At a meeting of the Financial Analysts Federation here last week, the debate arose once again in a session entitled ``Personal Financial Planning -- Miracle or Mirage?'' Planners generally lamented the lack of formal academic training in their field, the lack of regulation, and the biases of planners; and they pondered how fees should be assessed for services.
One problem, says Prof. Frederick Amling, professor of business finance at George Washington University, is that ``the home economics department is the place where personal finance is usually taught.'' Business schools, he says, have not treated it as a ``mainstream'' subject.
In today's financial environment, says Thomas W. Foley, vice-president of Planners Financial Services, ``the do-it-yourself approach'' is virtually mandatory -- ``but schools don't teach you about this.''
Mr. Foley notes that US demographics have changed radically since the 1950s, when most American families had a house, two children, a dog, a car, and something in savings. Tailoring financial plans is imperative today, he says.
And yet today, the financial planning profession has split into two camps:
Many people have simply hung out a shingle, calling themselves planners; they are only mildly regulated, but they have the advantage of being independent.
Those with large firms -- typically brokerages or insurance companies -- don't have to charge high fees and are often licensed stockbrokers or insurance agents, but they have their company's products to sell.

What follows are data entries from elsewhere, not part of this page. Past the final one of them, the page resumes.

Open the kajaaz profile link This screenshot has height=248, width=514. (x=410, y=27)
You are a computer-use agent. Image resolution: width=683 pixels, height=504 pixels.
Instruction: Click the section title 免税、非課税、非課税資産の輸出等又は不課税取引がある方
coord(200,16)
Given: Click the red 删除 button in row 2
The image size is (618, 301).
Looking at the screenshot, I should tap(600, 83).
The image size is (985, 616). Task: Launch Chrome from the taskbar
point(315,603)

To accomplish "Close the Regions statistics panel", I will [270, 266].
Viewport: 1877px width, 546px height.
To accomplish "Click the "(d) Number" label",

Foley and Ronald M. Shapiro, president of Personal Management Associates Inc. of Baltimore, agree that financial planners should be independent and should be compensated by client fees. But they admit that is the ideal.

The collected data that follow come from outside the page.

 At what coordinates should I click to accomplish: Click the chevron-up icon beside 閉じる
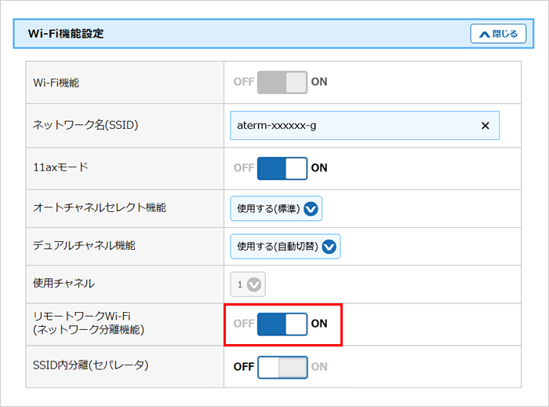pyautogui.click(x=484, y=34)
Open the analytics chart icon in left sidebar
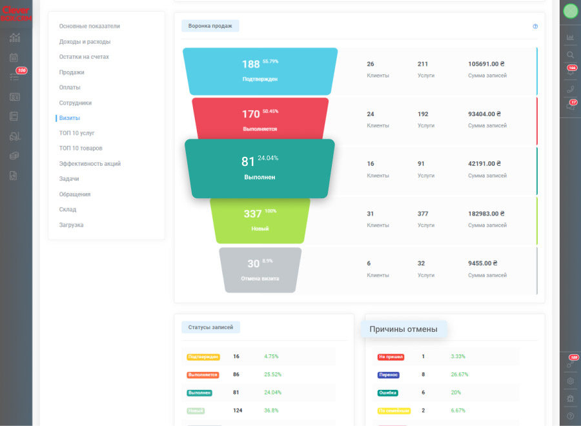The width and height of the screenshot is (581, 426). (x=15, y=37)
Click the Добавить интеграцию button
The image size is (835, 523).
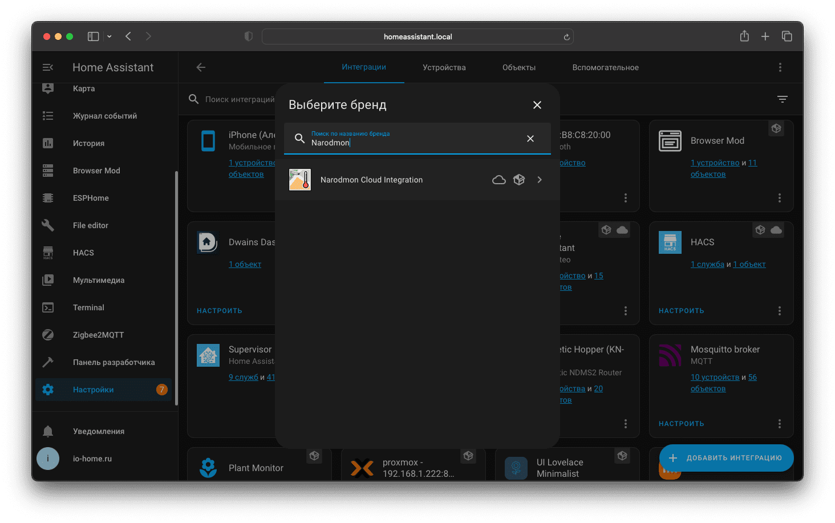point(726,458)
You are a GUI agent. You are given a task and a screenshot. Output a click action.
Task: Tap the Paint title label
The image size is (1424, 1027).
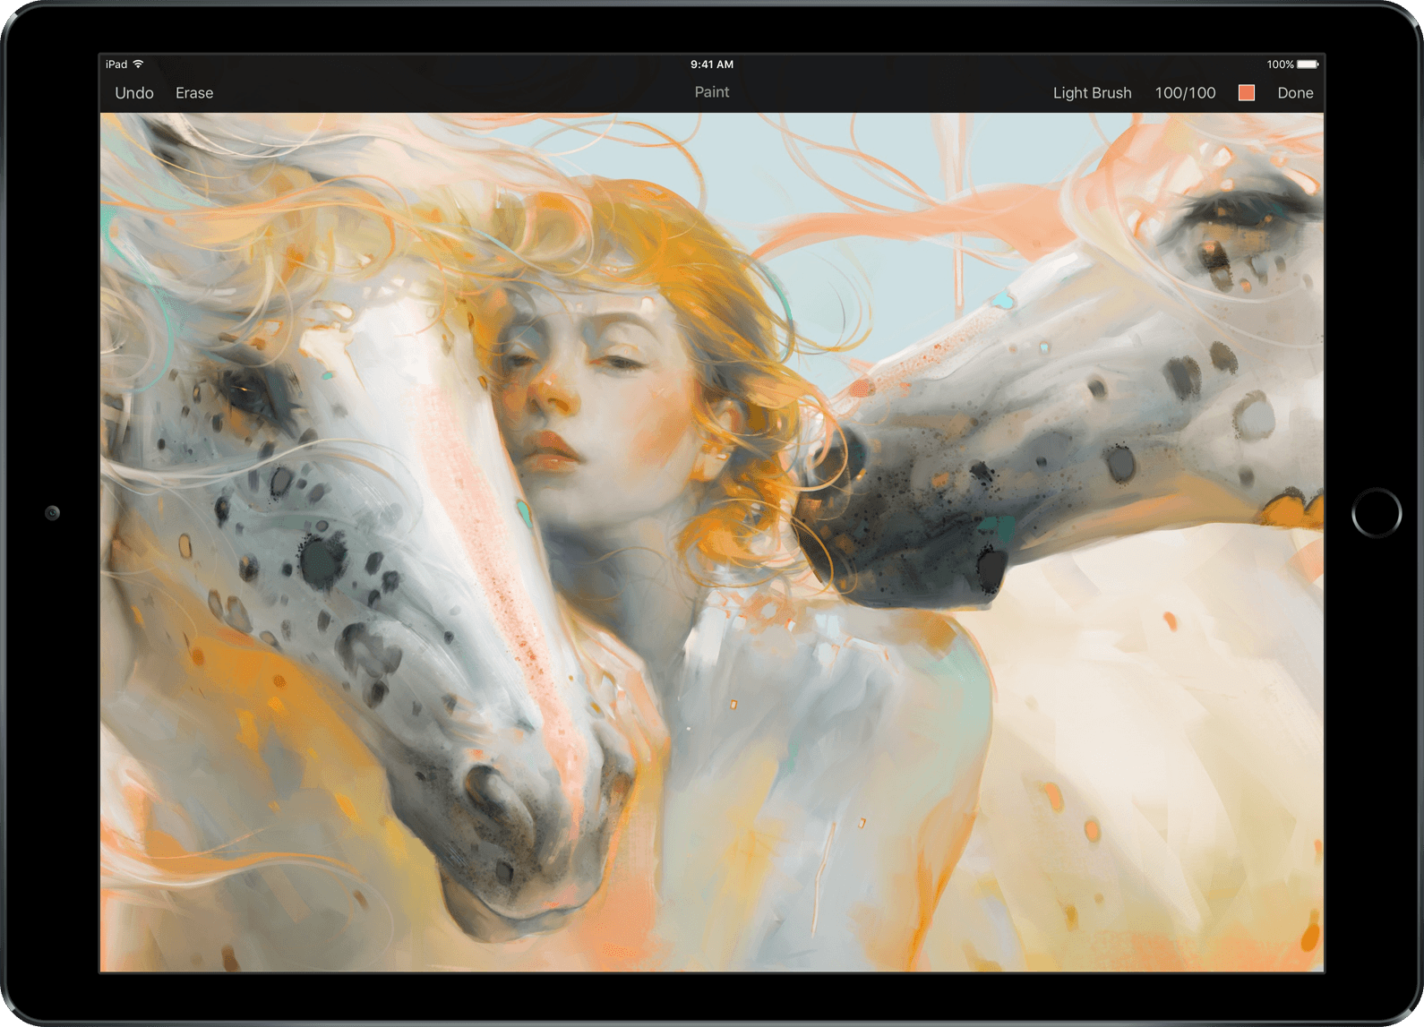point(712,92)
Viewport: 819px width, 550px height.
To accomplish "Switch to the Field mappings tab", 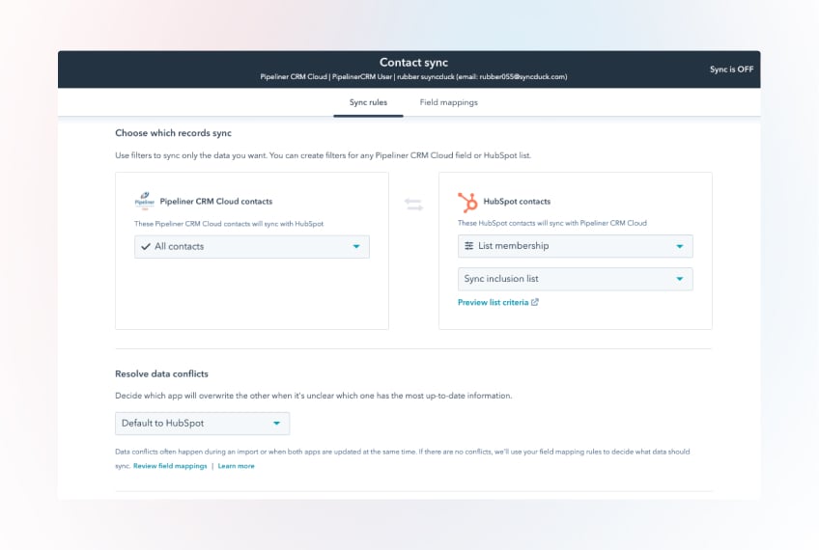I will (x=448, y=102).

``Financial planners must achieve independence,'' Mr. Shapiro says, ``although the dilemma is that the fee structure does not support the level of services.'' Below the $70,000 to $75,000 income level, says Shapiro, the market is very limited, and there the package deals, such as Merrill Lynch's ``Pathfinder,'' must suffice.

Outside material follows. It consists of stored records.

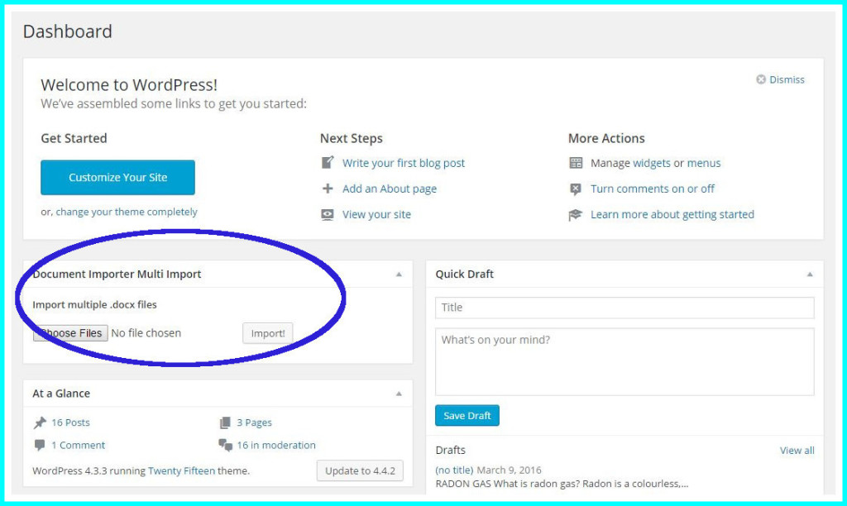Image resolution: width=847 pixels, height=506 pixels.
Task: Click the monitor icon beside View your site
Action: [328, 214]

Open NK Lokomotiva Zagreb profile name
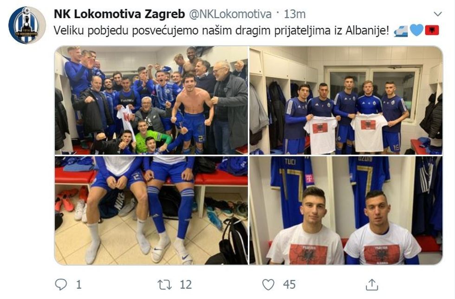click(x=119, y=14)
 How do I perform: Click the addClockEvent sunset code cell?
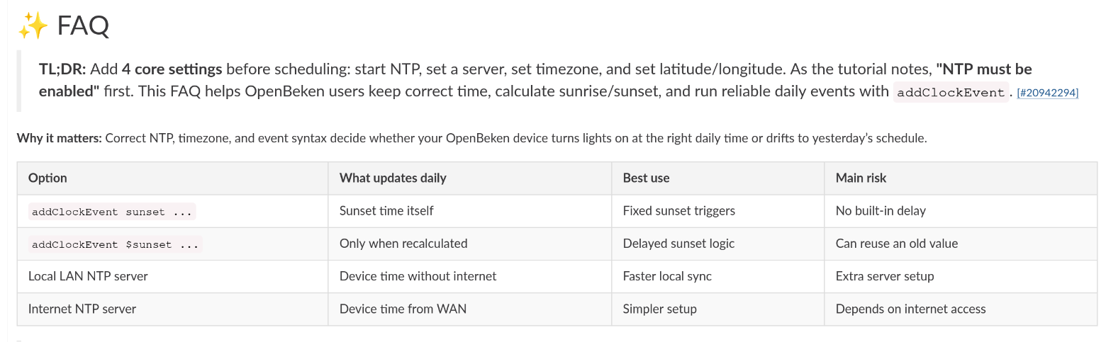click(x=112, y=211)
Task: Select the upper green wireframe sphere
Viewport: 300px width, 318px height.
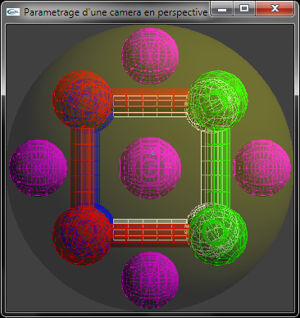Action: [218, 100]

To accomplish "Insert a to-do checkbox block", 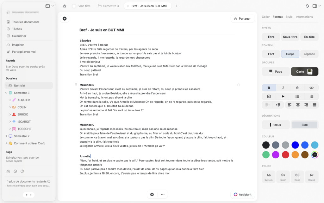I will (x=269, y=96).
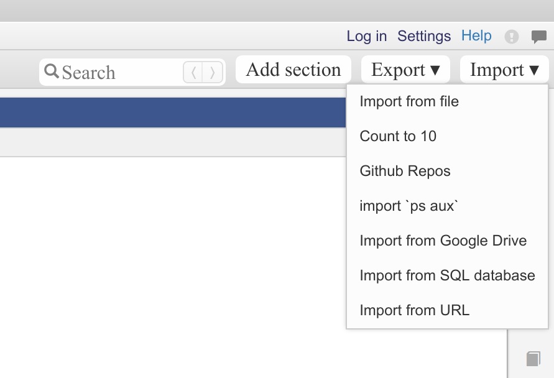Image resolution: width=554 pixels, height=378 pixels.
Task: Choose Github Repos import option
Action: 405,171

Shapiro notes that financial planning is available from banks, brokers, independents, and insurance companies. He favors independents but wants to see more certification, testing, and self-regulation. Not only must financial planners support themselves, Shapiro notes, but malpractice insurance is a growing need.
Foley sees banks as the emerging financial planning source: ``They have trust and they have bricks and mortar, although at this point they don't have qualified people.'' Banks, however, can have salaried employees to do financial planning without pushing exotic investments.
Both planners see the era of computer programs that plan one's finances as having passed. Software can help with tax projections, budgeting, and savings, but highly sophisticated plans, says Shapiro, have not proved desirable.
The only real regulation of financial planning comes via the federal Investment Advisers Act, and both men call for self-regulation along the lines of the National Association of Securities Dealers.